▶ EXERCISE INSTRUCTIONS
Each line of the listing below must be set down exactly.

▶ EXERCISE DATA

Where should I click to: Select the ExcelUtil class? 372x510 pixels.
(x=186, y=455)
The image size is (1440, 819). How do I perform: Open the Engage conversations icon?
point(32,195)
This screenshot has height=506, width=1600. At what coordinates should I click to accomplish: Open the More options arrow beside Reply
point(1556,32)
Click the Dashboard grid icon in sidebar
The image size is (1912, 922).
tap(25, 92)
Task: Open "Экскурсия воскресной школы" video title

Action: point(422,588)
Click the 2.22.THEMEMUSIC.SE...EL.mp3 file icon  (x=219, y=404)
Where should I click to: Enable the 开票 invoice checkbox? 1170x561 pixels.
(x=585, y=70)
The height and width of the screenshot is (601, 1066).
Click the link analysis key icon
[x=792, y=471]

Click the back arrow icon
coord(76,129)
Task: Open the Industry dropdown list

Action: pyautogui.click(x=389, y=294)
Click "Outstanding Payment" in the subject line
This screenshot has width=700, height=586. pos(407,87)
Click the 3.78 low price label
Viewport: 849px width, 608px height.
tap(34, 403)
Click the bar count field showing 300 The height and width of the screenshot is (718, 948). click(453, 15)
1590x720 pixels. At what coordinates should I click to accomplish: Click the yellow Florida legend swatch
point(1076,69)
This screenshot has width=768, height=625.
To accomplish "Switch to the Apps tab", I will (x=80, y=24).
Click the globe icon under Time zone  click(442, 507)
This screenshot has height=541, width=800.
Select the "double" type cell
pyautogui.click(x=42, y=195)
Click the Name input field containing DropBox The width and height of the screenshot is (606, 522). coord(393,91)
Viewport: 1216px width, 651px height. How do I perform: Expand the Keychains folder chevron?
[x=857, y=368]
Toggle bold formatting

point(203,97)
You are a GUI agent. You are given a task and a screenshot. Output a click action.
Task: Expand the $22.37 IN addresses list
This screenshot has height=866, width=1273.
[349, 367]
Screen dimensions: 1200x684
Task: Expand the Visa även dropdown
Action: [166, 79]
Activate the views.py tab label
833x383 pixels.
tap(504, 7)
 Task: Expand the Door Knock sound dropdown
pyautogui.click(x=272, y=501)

▶ COMPLETED TASK
Where should I click to: Select the ExcelUtil class? 372x510 pixels.
(x=186, y=455)
The image size is (1440, 819). How do I perform: Open the Engage conversations icon?
point(32,195)
This screenshot has height=506, width=1600. At what coordinates should I click to accomplish: Open the More options arrow beside Reply
point(1556,32)
Click the Dashboard grid icon in sidebar
The image size is (1912, 922).
tap(25, 92)
Task: Open "Экскурсия воскресной школы" video title

Action: point(422,588)
Click the 2.22.THEMEMUSIC.SE...EL.mp3 file icon  (x=219, y=404)
Where should I click to: Enable the 开票 invoice checkbox? 1170x561 pixels.
(x=585, y=70)
The height and width of the screenshot is (601, 1066).
Click the link analysis key icon
[x=792, y=471]

Click the back arrow icon
coord(76,129)
Task: Open the Industry dropdown list

Action: pyautogui.click(x=389, y=294)
Click "Outstanding Payment" in the subject line
This screenshot has width=700, height=586. pos(407,87)
Click the 3.78 low price label
Viewport: 849px width, 608px height.
tap(34, 403)
Click the bar count field showing 300 The height and width of the screenshot is (718, 948). click(453, 15)
1590x720 pixels. At what coordinates should I click to accomplish: Click the yellow Florida legend swatch
point(1076,69)
This screenshot has width=768, height=625.
To accomplish "Switch to the Apps tab", I will (x=80, y=24).
Click the globe icon under Time zone  click(442, 507)
This screenshot has height=541, width=800.
Select the "double" type cell
pyautogui.click(x=42, y=195)
Click the Name input field containing DropBox The width and height of the screenshot is (606, 522). coord(393,91)
Viewport: 1216px width, 651px height. How do I perform: Expand the Keychains folder chevron?
[x=857, y=368]
Toggle bold formatting

point(203,97)
You are a GUI agent. You are given a task and a screenshot. Output a click action.
Task: Expand the $22.37 IN addresses list
This screenshot has height=866, width=1273.
[349, 367]
Screen dimensions: 1200x684
Task: Expand the Visa även dropdown
Action: [166, 79]
Activate the views.py tab label
833x383 pixels.
tap(504, 7)
 Task: Expand the Door Knock sound dropdown
pyautogui.click(x=272, y=501)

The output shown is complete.